• **Problem to work on**
Restate word for word the lines of the data below, from the first through the one that has "Dicono di Noi (292, 2187)".

• **The data**
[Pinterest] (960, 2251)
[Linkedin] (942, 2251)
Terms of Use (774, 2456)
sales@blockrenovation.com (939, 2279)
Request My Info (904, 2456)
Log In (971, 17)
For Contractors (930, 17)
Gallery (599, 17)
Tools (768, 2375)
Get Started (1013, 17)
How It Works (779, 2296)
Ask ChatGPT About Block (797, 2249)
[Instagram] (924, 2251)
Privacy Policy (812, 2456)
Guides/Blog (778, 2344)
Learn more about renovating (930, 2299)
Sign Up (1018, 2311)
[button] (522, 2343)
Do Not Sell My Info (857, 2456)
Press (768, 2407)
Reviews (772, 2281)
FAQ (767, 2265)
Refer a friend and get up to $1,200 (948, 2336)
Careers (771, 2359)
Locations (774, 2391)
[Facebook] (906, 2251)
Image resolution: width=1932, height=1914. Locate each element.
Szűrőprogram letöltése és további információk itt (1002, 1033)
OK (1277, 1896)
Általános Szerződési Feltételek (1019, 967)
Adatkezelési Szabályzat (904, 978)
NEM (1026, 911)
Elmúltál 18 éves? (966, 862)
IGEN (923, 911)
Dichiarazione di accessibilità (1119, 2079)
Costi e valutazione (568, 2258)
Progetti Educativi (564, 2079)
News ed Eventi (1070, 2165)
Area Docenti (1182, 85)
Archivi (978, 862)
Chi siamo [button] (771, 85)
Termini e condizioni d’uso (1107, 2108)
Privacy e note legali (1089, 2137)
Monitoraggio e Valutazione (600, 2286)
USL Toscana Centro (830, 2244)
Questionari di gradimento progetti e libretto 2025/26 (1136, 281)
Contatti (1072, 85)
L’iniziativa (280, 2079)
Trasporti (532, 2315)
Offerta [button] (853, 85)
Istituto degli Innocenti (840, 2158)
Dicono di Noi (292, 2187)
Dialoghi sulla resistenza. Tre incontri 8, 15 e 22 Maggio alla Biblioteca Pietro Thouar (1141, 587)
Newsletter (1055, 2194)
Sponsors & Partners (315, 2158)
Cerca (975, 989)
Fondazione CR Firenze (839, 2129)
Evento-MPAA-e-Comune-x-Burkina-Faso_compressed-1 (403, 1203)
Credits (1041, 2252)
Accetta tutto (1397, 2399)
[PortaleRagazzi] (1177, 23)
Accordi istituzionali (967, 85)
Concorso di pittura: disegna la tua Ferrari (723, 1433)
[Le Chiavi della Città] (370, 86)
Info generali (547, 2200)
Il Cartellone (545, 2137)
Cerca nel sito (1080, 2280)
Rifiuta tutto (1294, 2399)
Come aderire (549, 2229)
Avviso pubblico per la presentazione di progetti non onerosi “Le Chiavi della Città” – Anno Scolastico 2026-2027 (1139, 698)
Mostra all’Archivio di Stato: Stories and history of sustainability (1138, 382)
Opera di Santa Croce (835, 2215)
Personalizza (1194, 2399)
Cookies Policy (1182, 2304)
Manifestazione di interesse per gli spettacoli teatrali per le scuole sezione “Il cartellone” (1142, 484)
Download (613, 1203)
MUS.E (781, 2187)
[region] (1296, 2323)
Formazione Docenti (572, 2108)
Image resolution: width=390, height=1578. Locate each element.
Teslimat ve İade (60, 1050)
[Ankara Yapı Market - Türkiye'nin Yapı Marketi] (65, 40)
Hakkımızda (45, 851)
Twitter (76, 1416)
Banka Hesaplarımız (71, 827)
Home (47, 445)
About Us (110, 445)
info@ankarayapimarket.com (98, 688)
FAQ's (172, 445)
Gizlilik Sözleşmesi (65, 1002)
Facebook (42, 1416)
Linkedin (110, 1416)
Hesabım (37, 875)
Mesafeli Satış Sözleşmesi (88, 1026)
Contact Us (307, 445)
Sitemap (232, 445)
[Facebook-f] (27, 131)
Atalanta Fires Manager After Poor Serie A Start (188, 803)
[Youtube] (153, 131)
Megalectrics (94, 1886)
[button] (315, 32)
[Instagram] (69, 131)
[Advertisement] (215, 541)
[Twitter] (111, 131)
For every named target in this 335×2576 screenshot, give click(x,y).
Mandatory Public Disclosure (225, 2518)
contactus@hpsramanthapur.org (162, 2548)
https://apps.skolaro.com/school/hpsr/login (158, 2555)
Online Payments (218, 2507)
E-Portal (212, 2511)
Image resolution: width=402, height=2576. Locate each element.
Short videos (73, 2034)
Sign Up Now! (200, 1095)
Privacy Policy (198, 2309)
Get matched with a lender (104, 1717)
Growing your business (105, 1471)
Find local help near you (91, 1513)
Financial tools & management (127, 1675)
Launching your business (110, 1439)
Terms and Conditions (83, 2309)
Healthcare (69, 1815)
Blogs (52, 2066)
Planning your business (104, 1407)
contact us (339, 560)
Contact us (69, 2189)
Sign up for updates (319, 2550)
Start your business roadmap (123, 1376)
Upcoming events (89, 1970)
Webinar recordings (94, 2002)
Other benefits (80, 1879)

• **Answer**
[Pinterest] (960, 2251)
[Linkedin] (942, 2251)
Terms of Use (774, 2456)
sales@blockrenovation.com (939, 2279)
Request My Info (904, 2456)
Log In (971, 17)
For Contractors (930, 17)
Gallery (599, 17)
Tools (768, 2375)
Get Started (1013, 17)
How It Works (779, 2296)
Ask ChatGPT About Block (797, 2249)
[Instagram] (924, 2251)
Privacy Policy (812, 2456)
Guides/Blog (778, 2344)
Learn more about renovating (930, 2299)
Sign Up (1018, 2311)
[button] (522, 2343)
Do Not Sell My Info (857, 2456)
Press (768, 2407)
Reviews (772, 2281)
FAQ (767, 2265)
Refer a friend and get up to $1,200 (948, 2336)
Careers (771, 2359)
Locations (774, 2391)
[Facebook] (906, 2251)
Image resolution: width=1932, height=1914. Locate each element.
Szűrőprogram letöltése és további információk itt (1002, 1033)
OK (1277, 1896)
Általános Szerződési Feltételek (1019, 967)
Adatkezelési Szabályzat (904, 978)
NEM (1026, 911)
Elmúltál 18 éves? (966, 862)
IGEN (923, 911)
Dichiarazione di accessibilità (1119, 2079)
Costi e valutazione (568, 2258)
Progetti Educativi (564, 2079)
News ed Eventi (1070, 2165)
Area Docenti (1182, 85)
Archivi (978, 862)
Chi siamo [button] (771, 85)
Termini e condizioni d’uso (1107, 2108)
Privacy e note legali (1089, 2137)
Monitoraggio e Valutazione (600, 2286)
USL Toscana Centro (830, 2244)
Questionari di gradimento progetti e libretto 2025/26 (1136, 281)
Contatti (1072, 85)
L’iniziativa (280, 2079)
Trasporti (532, 2315)
Offerta [button] (853, 85)
Istituto degli Innocenti (840, 2158)
Dicono di Noi (292, 2187)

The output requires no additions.